LIB.SU: ЭЛЕКТРОННАЯ БИБЛИОТЕКА

Черно-белый портрет красных роз

Мы проехали почти шестьдесят километров, прежде чем я остановился на заправке. Я купил несколько пачек чипсов, сушенную рыбу, пару колбасок и много воды, а еще заправил полный бак и канистру на всякий случай. Мы пересекали границу области, и я не знал, как скоро нам попадется очередная заправка.

– Вот немного еды, – сказал я, садясь в машину. – Пить будешь?

Мама взяла бутылку, но открывать ее не стала, просто кинула в бардачок.

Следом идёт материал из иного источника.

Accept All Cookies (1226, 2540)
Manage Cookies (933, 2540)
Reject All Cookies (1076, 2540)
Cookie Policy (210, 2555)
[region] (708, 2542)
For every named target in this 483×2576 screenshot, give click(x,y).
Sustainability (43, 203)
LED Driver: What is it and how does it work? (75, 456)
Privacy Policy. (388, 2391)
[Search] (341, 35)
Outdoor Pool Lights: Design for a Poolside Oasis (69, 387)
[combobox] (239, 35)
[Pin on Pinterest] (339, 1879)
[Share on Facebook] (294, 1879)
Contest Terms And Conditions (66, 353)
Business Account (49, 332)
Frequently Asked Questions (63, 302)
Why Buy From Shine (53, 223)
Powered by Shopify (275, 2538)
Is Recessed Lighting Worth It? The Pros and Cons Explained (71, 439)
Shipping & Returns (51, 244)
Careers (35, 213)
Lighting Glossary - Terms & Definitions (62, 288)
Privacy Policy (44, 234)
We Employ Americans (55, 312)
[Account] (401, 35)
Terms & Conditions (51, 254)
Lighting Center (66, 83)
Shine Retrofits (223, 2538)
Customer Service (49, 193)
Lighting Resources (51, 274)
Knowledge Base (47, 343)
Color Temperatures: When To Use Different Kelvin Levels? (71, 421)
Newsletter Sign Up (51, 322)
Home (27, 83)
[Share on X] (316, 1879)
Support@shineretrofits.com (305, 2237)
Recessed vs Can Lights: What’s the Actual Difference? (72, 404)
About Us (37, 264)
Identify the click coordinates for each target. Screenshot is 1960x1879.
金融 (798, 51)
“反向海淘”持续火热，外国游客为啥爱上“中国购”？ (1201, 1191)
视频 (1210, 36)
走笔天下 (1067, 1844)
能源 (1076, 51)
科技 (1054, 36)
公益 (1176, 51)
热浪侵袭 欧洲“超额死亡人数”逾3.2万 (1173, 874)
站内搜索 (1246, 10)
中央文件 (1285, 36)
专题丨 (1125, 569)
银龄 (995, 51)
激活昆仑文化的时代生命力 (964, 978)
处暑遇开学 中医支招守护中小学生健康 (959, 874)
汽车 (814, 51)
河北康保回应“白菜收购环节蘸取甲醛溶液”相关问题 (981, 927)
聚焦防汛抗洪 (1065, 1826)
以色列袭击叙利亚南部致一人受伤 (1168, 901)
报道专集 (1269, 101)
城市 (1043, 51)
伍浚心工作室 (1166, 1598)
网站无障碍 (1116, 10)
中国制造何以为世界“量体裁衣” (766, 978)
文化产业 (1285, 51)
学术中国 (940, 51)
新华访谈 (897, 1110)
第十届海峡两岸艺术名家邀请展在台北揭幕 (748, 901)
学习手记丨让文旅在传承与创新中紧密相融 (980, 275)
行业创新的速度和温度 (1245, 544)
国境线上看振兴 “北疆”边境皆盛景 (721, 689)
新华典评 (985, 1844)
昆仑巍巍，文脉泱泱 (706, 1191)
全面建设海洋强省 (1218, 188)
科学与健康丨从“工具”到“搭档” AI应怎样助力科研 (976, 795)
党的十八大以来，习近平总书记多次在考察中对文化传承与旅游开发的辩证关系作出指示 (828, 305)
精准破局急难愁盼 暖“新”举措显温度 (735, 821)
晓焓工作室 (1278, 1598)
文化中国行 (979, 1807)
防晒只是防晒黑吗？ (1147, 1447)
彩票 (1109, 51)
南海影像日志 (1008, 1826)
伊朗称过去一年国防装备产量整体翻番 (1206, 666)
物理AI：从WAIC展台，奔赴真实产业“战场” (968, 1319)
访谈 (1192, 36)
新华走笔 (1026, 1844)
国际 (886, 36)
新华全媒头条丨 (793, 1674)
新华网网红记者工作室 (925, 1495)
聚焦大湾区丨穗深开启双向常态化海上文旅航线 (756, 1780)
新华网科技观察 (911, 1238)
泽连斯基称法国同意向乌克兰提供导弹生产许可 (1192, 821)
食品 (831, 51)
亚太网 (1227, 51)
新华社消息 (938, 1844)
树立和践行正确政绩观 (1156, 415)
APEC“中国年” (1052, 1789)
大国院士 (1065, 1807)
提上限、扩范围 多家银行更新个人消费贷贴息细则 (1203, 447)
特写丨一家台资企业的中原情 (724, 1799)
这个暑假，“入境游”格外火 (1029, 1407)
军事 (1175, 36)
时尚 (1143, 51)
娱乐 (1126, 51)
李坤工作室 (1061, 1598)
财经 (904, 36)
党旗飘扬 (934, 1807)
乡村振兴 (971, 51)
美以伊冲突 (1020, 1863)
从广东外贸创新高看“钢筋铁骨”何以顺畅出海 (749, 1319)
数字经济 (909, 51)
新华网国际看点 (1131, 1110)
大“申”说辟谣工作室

– Пусть лежит там, чтобы я не отвлекала тебя.

– Ты меня не отвлекаешь.

– Разве? Последние шесть лет ты только и делал, что работал. Работал днем, работал длинными вечерами. По выходным ты тоже работал, а уж за отпуск я вообще молчу.

– Мы иногда говорили.

– Ты прав. И я все понимаю. Я давно пожертвовала тобой.

– В смысле? – удивился я. Мама не ответила. Она нахмурилась и включила музыку, заменив мой диск на свой.

– Это Шопен. Правда похоже на молитву?

– Я не понимаю.

– Просто слушай.

И я слушал. Кажется, мы прослушали всего Шопена, и я совру, если скажу, что не проникся им. Не знаю, в чем была проблема, в моих убеждениях или матери, но молитвы я не услышал. Зато услышал свои собственные мысли, и услышал куда яснее, чем мне того хотелось бы.

– Смерть меняет людей, – ни с того, ни с сего сказала мама.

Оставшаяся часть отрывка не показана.